- _TASK PROMPT_:
Every record here should be printed again exactly.

--- RAW DATA ---

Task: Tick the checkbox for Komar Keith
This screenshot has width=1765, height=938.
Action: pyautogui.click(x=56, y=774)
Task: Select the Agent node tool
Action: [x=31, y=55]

---

- _TASK RESPONSE_:
Task: Tick the checkbox for Komar Keith
This screenshot has width=1765, height=938.
Action: pyautogui.click(x=56, y=774)
Task: Select the Agent node tool
Action: [x=31, y=55]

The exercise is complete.